T.H.: Because also heading to trial, even if you wanted out, and I wanted out of my marriage too, and I was also dragged to trial. You have no control. You can control so much, but the really big things, you cannot control. So that’s why everything that we do on exEXPERTS is really focused on doing everything you can to try to settle, everything you can. Don’t let it be because of you that you’re not settling this. Because then some stranger is going to look at an antiquated law and say this is how it’s going to be. And guess what? That’s it.
Wendy: I would have tried. For me, I had to go this route. I was destined to go this route.
T.H.: I did too.
Wendy: It was just the way it was, unfortunately. You can’t look back. I did the best I could with that. The most important thing was that the kids were okay and the kids were great. I was their mom, and I am their mom, and I’m going to always do the right thing by them. That’s another piece of advice I would always say. I was so accused of talking about their dad and badmouthing their dad. I never did that. I never did that because what good would that do for my kids? Nothing.
T.H.: And also, hearing you speak badly about their father is something they would never forget. Jessica and I also never did that.
Jessica: Yeah. It’s my number one rule of divorce. So what would you say that you want other people to know about divorce based on your experience?
Wendy: I know it’s not easy. There’s so many people also that I know are sitting in marriages that they’re not happy with. Life is just too short. I did spend a lot of time alone after my divorce. I didn’t start dating right away. I mean, I dated at first because I needed to figure out–I needed to be Wendy again and not my kids’ mom for a minute. I needed to find myself again. Because you get wrapped up in all that motherhood and it was like, oh, I’m going out. I’m getting dressed up. I’m going on a date. This is so exciting. Then I did that. Then I realized like, I’m good. I had such a great community of friends around me. I was put in such a cocoon that I always–I didn’t care if I was the third wheel. I went out with my friends that were married. I just went to dinner. There was always something to do, always someone’s house to go to dinner at, and always a friend to go out with. So I never felt alone and I never felt like I needed anyone because I was busy being my kids’ mom. It’s a busy life. So take your time. Don’t rush into dating. Don’t feel like you have to be with somebody. I really didn’t. I really didn’t date.
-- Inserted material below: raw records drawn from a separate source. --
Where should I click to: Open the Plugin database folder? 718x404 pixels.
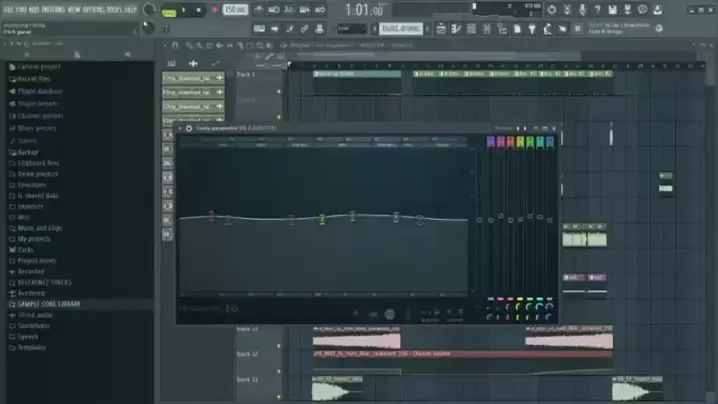point(42,88)
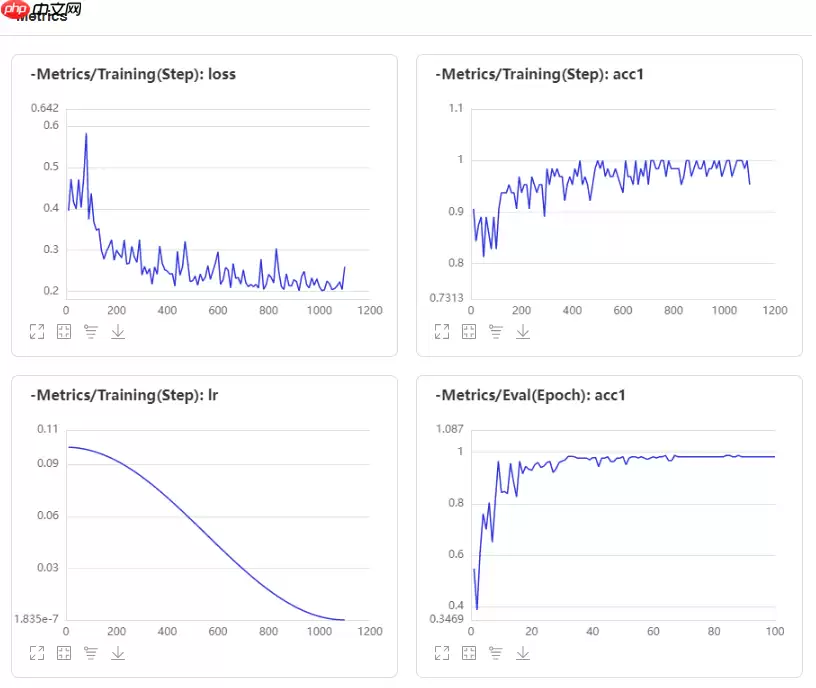Maximize the Training lr chart

pos(37,653)

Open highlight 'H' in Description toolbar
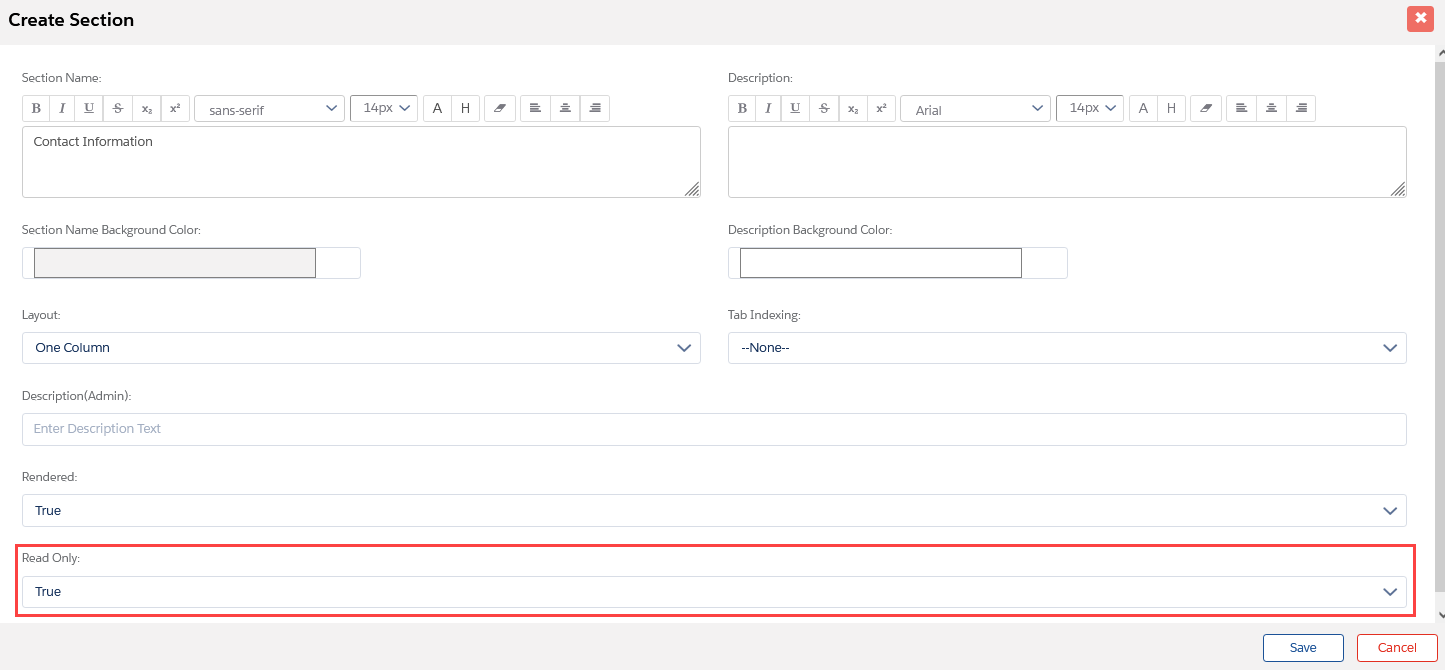tap(1172, 108)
I mean, I dated, but it was like one date just to go out to dinner to have conversations with a man. I think my advice is to take time for yourself. I mean, I took a lot of time to myself, and I was comfortable with that. Some people might not be, but take some time for yourself and figure out who you are and what you want.
Jessica: I was going to say is there anything that you think you could have or would have done differently in your divorce now looking back?
Wendy: In the process? Get a better attorney for one.
Wendy: Definitely get a better attorney and take my time. They’re the same things. I don’t know if my divorce would have went any other direction no matter what I did. I just think that my ex-husband was going to just be this is the way it was going to be. I have no hard feelings, no negative feelings. I can’t live with that. I just have to have peace. It is what it is, unfortunately. I wish it was different. I wish that he would have come to family dinners and been around and he would have been kinder to me because I’m their kids’ mom.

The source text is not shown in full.